Entries on target coordinates:

******************************

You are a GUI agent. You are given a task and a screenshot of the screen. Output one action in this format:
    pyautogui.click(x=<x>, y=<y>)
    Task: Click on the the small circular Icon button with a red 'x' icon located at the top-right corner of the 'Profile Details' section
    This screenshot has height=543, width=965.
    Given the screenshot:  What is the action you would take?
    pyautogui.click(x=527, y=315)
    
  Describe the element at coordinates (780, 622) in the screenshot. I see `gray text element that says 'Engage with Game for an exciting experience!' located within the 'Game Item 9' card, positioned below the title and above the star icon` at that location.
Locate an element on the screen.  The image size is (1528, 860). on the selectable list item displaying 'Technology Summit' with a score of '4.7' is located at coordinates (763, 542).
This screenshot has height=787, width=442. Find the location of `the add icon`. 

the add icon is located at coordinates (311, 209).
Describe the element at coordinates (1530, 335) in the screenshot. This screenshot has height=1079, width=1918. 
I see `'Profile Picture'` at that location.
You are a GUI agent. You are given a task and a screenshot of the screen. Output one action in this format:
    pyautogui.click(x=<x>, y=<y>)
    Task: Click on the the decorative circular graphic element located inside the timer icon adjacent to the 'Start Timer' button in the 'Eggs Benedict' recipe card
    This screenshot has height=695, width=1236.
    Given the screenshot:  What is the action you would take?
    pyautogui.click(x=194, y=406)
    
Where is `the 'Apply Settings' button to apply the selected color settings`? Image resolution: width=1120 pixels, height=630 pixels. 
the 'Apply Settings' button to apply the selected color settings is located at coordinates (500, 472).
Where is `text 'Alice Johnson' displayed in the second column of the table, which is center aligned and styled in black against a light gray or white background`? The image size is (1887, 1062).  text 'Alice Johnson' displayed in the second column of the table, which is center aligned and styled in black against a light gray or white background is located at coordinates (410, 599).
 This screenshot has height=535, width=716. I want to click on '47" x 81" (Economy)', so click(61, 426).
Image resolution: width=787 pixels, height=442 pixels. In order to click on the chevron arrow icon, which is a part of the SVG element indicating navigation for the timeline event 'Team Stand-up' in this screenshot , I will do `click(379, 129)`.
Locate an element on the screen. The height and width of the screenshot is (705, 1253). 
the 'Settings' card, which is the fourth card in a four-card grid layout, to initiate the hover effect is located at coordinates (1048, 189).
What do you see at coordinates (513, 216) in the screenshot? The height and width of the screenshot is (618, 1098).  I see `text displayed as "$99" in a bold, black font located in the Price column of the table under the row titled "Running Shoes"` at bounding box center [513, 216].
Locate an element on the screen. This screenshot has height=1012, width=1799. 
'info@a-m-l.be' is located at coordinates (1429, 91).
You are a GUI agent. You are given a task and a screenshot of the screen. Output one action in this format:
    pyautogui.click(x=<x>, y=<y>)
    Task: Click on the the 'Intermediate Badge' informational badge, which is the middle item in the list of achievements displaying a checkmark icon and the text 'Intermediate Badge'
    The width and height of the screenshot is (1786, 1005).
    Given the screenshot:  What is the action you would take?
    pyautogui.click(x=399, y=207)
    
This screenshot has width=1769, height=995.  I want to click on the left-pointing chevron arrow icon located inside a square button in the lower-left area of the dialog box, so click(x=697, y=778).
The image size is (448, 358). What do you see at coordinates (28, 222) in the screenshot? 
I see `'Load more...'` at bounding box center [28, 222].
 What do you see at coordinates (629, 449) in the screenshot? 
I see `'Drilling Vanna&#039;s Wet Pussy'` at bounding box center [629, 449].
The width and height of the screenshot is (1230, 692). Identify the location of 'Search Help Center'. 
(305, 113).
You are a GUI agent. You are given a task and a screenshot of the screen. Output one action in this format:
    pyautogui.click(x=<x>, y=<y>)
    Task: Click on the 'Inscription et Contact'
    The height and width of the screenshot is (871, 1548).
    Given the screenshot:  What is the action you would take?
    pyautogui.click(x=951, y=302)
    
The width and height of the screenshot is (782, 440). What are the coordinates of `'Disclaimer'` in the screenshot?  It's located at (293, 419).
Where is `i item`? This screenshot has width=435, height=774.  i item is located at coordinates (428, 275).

******************************

→ **Task requirements**
Swap each "GUI agent" in the material for "interface agent", and reproduce every other part unchanged.

→ **Solution**
You are a interface agent. You are given a task and a screenshot of the screen. Output one action in this format:
    pyautogui.click(x=<x>, y=<y>)
    Task: Click on the the small circular Icon button with a red 'x' icon located at the top-right corner of the 'Profile Details' section
    This screenshot has height=543, width=965.
    Given the screenshot:  What is the action you would take?
    pyautogui.click(x=527, y=315)
    
  Describe the element at coordinates (780, 622) in the screenshot. I see `gray text element that says 'Engage with Game for an exciting experience!' located within the 'Game Item 9' card, positioned below the title and above the star icon` at that location.
Locate an element on the screen.  The image size is (1528, 860). on the selectable list item displaying 'Technology Summit' with a score of '4.7' is located at coordinates (763, 542).
This screenshot has height=787, width=442. Find the location of `the add icon`. 

the add icon is located at coordinates (311, 209).
Describe the element at coordinates (1530, 335) in the screenshot. This screenshot has height=1079, width=1918. 
I see `'Profile Picture'` at that location.
You are a interface agent. You are given a task and a screenshot of the screen. Output one action in this format:
    pyautogui.click(x=<x>, y=<y>)
    Task: Click on the the decorative circular graphic element located inside the timer icon adjacent to the 'Start Timer' button in the 'Eggs Benedict' recipe card
    This screenshot has height=695, width=1236.
    Given the screenshot:  What is the action you would take?
    pyautogui.click(x=194, y=406)
    
Where is `the 'Apply Settings' button to apply the selected color settings`? Image resolution: width=1120 pixels, height=630 pixels. 
the 'Apply Settings' button to apply the selected color settings is located at coordinates (500, 472).
Where is `text 'Alice Johnson' displayed in the second column of the table, which is center aligned and styled in black against a light gray or white background`? The image size is (1887, 1062).  text 'Alice Johnson' displayed in the second column of the table, which is center aligned and styled in black against a light gray or white background is located at coordinates (410, 599).
 This screenshot has height=535, width=716. I want to click on '47" x 81" (Economy)', so click(61, 426).
Image resolution: width=787 pixels, height=442 pixels. In order to click on the chevron arrow icon, which is a part of the SVG element indicating navigation for the timeline event 'Team Stand-up' in this screenshot , I will do `click(379, 129)`.
Locate an element on the screen. The height and width of the screenshot is (705, 1253). 
the 'Settings' card, which is the fourth card in a four-card grid layout, to initiate the hover effect is located at coordinates (1048, 189).
What do you see at coordinates (513, 216) in the screenshot? The height and width of the screenshot is (618, 1098).  I see `text displayed as "$99" in a bold, black font located in the Price column of the table under the row titled "Running Shoes"` at bounding box center [513, 216].
Locate an element on the screen. This screenshot has height=1012, width=1799. 
'info@a-m-l.be' is located at coordinates (1429, 91).
You are a interface agent. You are given a task and a screenshot of the screen. Output one action in this format:
    pyautogui.click(x=<x>, y=<y>)
    Task: Click on the the 'Intermediate Badge' informational badge, which is the middle item in the list of achievements displaying a checkmark icon and the text 'Intermediate Badge'
    The width and height of the screenshot is (1786, 1005).
    Given the screenshot:  What is the action you would take?
    pyautogui.click(x=399, y=207)
    
This screenshot has width=1769, height=995.  I want to click on the left-pointing chevron arrow icon located inside a square button in the lower-left area of the dialog box, so click(x=697, y=778).
The image size is (448, 358). What do you see at coordinates (28, 222) in the screenshot? 
I see `'Load more...'` at bounding box center [28, 222].
 What do you see at coordinates (629, 449) in the screenshot? 
I see `'Drilling Vanna&#039;s Wet Pussy'` at bounding box center [629, 449].
The width and height of the screenshot is (1230, 692). Identify the location of 'Search Help Center'. 
(305, 113).
You are a interface agent. You are given a task and a screenshot of the screen. Output one action in this format:
    pyautogui.click(x=<x>, y=<y>)
    Task: Click on the 'Inscription et Contact'
    The height and width of the screenshot is (871, 1548).
    Given the screenshot:  What is the action you would take?
    pyautogui.click(x=951, y=302)
    
The width and height of the screenshot is (782, 440). What are the coordinates of `'Disclaimer'` in the screenshot?  It's located at (293, 419).
Where is `i item`? This screenshot has width=435, height=774.  i item is located at coordinates (428, 275).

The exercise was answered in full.